So, I have an older USR Total Control system with quad V.34 modems on each
card, and prolly 12 cards in the system.
I was curious as to just what makes this sucker tick, so I pulled a card &
started looking at chip numbers...
Each "modem section" has:
an Intel 80C186 (same chip as in the Tandy 2000) - except they're rated for
20Mhz...
a TI/USR DSP chip, which is prolly useless outside of the intended use
Somewhere I have ao old 1200 baud modem which uses an 8088 as the DSP
(!). And I've heard of modems which used PICs as digital filters.

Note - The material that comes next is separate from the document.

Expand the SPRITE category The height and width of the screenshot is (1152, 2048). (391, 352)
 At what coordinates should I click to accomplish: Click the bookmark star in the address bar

Drifting even further away, I have an X terminal which uses an 80188 for
I/O. The X server runs on a TMS34010 video processor (!).
2 each 32Kx8 static ram chips,
4 each 128Kx8 static ram chips
and lots of other 8/16-bit 74-series buffer chips & whanot.
So, *if* I can get a Dynamic-RAM -> Static RAM converter board designed for
the CoCo, I could upgrade 4 CoCo3s to 512K with each modem board.
Hmm.. Both the SAM (CoCo 1 and 2) and GIME (CoCo 3) chips are pretty much
designed to use DRAM. They output the multiplexed addresses and all the
right timing signals. Surely 41256 DRAMs are not that rare yet? It would
be a lot easier to stick 16 of those into a CoCo 3 to get it up to 512K.